シャツの下にたれた鎖を掴み、ドッグタグを引っ張り出す。自然と顔がニヤケる。
「帰ったらまた特訓だね、先生」
「先生はやめてよ、恥ずかしい。疲れたから今日は休まない?」
「一日でもサボったらやめるって言ったのそっちじゃん」
「年なんだよ」
パパが片手に持った紙袋からジェリービーンズを摘まみ、口に運ぶ。お行儀悪い。私も一個もらった。スワローにもあげる。
「あーん」
「惜しい、はずれ」
「食べ物で遊ぶんじゃない」
てのひらを叩き、弾んだジェリービーンズを口でキャッチするスワローに苦言を呈すパパ。

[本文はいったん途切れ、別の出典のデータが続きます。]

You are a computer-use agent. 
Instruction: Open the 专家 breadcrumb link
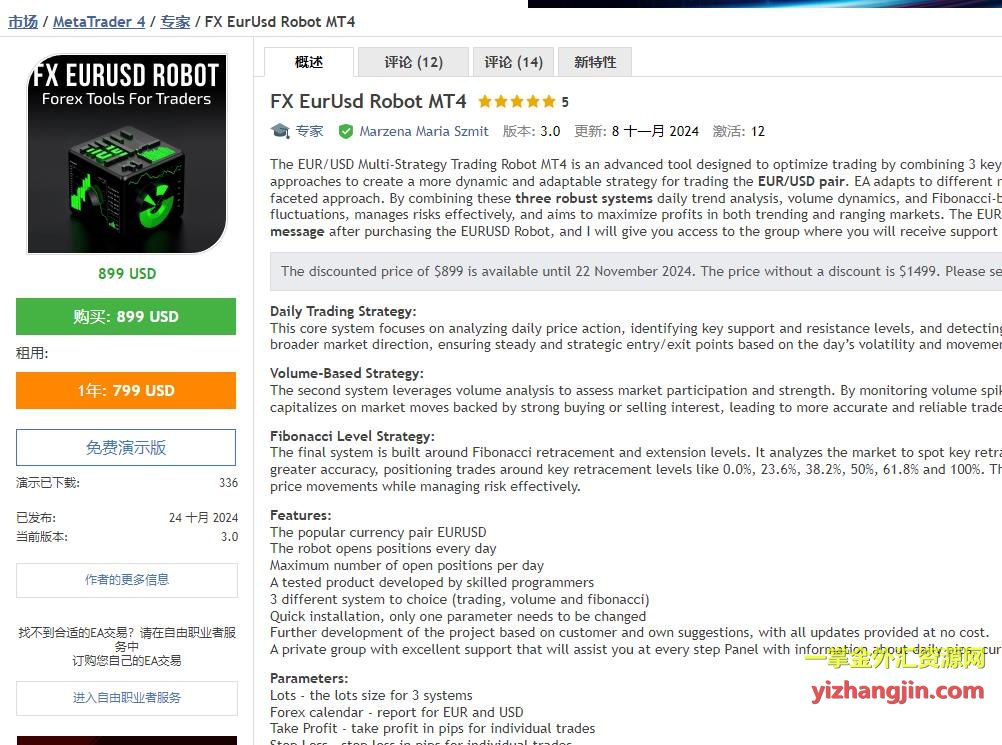click(x=175, y=22)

その後当然のように落ちたのを拾って食べたせいで、シートに掛けた乗客がぎょっとしてた。
紙袋を抱え直してぼやく。
「お昼食いっぱぐれちゃった」
「晩飯に回せよ」
「献立は?」
「パスタ!」
「またかよ」
「スワローがこの前教えてくれたプッタネスカよ」
「オリーブオイルでびたびただったじゃん」
「あれは分量間違えたの!今度はちゃんとするもん、最高のプッタネスカになるもん。デザートは林檎とオレンジね、レオナルドでちゃちゃっと剥いてよ」
やがて路面電車が最寄り駅にすべりこみ、三々五々下りた人たちがばらけていく。私はスワローとパパに挟まれ、デスパレードエデンの通りを抜ける。アパートの階段の前で、掃き掃除中の大家さんが劉おじさんと立ち話していた。
「いくらなんでも誕生日プレゼントにセクシーランジェリーはねえだろ」
「シガレットチョコ一年分もどうかと思うわよ」
「ただいまー!」
二人に手を振り小走りに駆けて行くうしろで、パパとスワローが毎度恒例の反省会を開いていた。

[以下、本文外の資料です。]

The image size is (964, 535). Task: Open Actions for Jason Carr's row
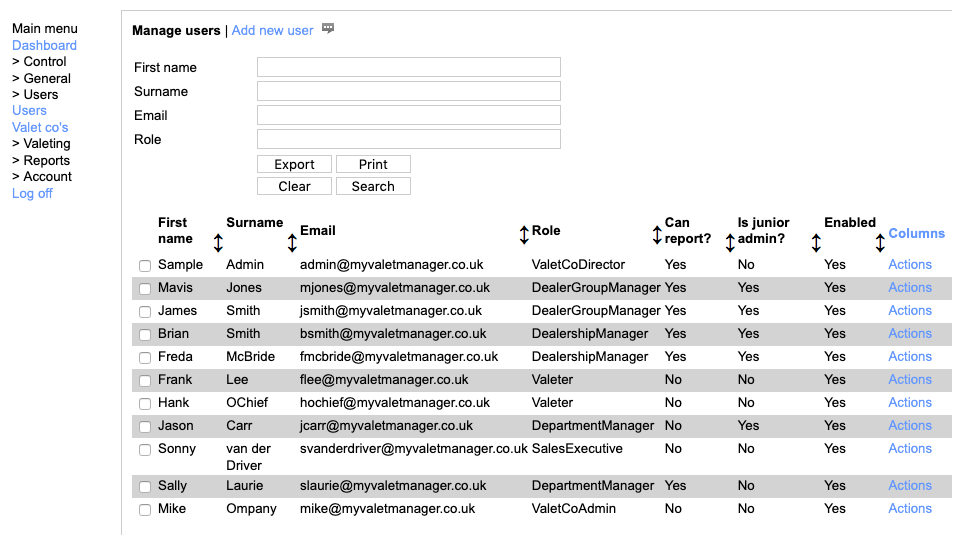coord(909,425)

「やっぱタイミング遅いよ、ロビンが押し倒される前に来い」
「ギリギリまで引き付けなきゃトンズラこかれちまうだろ。てめえこそ、トリガー引くのが遅ェんじゃねえの?肝が冷えた」
「お前が射線阻むから狙いを付けるの手こずったんだ、追撃は位置を計算に入れろ」
「あーいえばこーぬかすお兄さまですこと」
「長年組んでるのに全く成長しないな。相棒チェンジするぞ」
「私!?」
勢いよく振り向いてパパにハグ、する直前に止められた。
「コイツは俺の」
スワローが私の首ねっこを掴んでひっぺがし、往来のど真ん中でパパを抱き寄せる。
残念、フラれちゃった。まあいっか。
「離せよご近所さんが見てる、道のど真ん中で立ち往生は通行の迷惑だろ!」
「やだね。どうしてもってんなら力ずくでどうぞ」
「そうだ、忘れてた」
右手を高々かざし、スワローとハイタッチを決める。お次はパパの番。手を打ち合わせた拍子にドッグタグが弾み、鮮烈な夕焼けを照り返す。スワローは渋い顔で自分の手のひらを見下ろしてた。
「毎回これやんの?」
「賞金首を挙げたお祝いと明日への景気付けに」
「うぜえ……」
「ノリ悪いぞスワロー」
「そうよそうよパパたちだけずるい、私もまぜてよ」
「立ちションした時手ェ拭き忘れたわ」
衝撃的な発言に青ざめ、オーバーオールの生地で繰り返し手を拭く。
「最ッ低!不潔!」
「小便した手を洗わないでジェリービーンズ食うなんて非常識な」
「嘘だよ。てかトラムの床や地面に落ちた駄菓子食うのはいいのかよ」
すねるスワローが面白くて、パパと一緒に声を出して笑った。
サシャねえと大家さんにもらったプレゼントは、私が十八になるまでパパが責任もって保管してくれるそうだ。